The cold metal blade of her husband’s dagger, held by another man, brushes her neck. A mess of invading men swarm in front of her. She feels her husband trying to squeeze the child from her and smells Kerr’s fetid breath on her face. Mary knows every single one of these men, knows their histories and family connections. They would all be divested by the coming Parliament and she can have them executed for tonight.

The metal grazing her neck, the pressure on her pregnant belly, the hunks of roasted meat scattered on the floor: these are the sensations she will never forget. She will tell this story many times afterwards and she will repeat these facts, but no one else remembers these details. They don’t believe them or want to hear them. They say she’s making them up to gain sympathy, a charge levelled at victims by powerful men since time immemorial.

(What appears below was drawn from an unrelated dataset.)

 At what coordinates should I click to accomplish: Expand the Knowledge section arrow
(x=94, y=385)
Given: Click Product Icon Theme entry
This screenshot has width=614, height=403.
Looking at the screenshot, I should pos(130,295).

Still Mary stands her ground despite Darnley tightening his hold. David is hunkered down behind her, holding tight to her skirts, while she leans back, bending her knees to make herself immovable. Then Patrick Lindsay, a fanatical follower of John Knox, loses patience. He picks up a chair, swings it wildly and misses her belly by a hair. Mary flinches and it’s enough: Darnley lifts her off her feet.

She’s winded, disorientated, and when she looks up she sees that it is done. Kerr has Rizzio by the hair and is dragging him out of the room like a dog that has disgraced itself.

The last Mary sees of David is a hand taking a fistful of the velvet on his back and another grabbing his thigh. As they lift Rizzio he shouts, ‘Sauvez-moi, madame! Sauvez ma vie! Giustizia! Giustizia!’ in a panic-stricken jumble of French and Italian.

Then they’re out of the room with the screaming trophy, his terrified protests receding.

Ruthven slumps against the wall by the door, sweating death, and mumbles to the men that they should take Rizzio down the private staircase to the King’s apartments below and to wait for him there. He’ll decide what happens to Rizzio. He calls to Mary, ‘Be not alarmed. We will not harm him. We are removing him from your rooms. We will not harm you, madam!’

Madame!’ shrieks Rizzio. ‘Madame! Sauvez-moi!’ He’s dragged across the bedroom towards the audience chamber. ‘Madame! I am a dead man…’ This is the last thing she hears him say.

‘He has been taken down to your own dear husband’s chamber, madame.’

‘They went the other way,’ says Mary.

Ruthven doesn’t understand. He shakes his head and blinks.

‘They haven’t gone downstairs, Lord Ruthven, they went right. They’ve gone into the audience chamber.’

‘But I told them…’

This is how Ruthven finds out that he is not in charge of this coup either.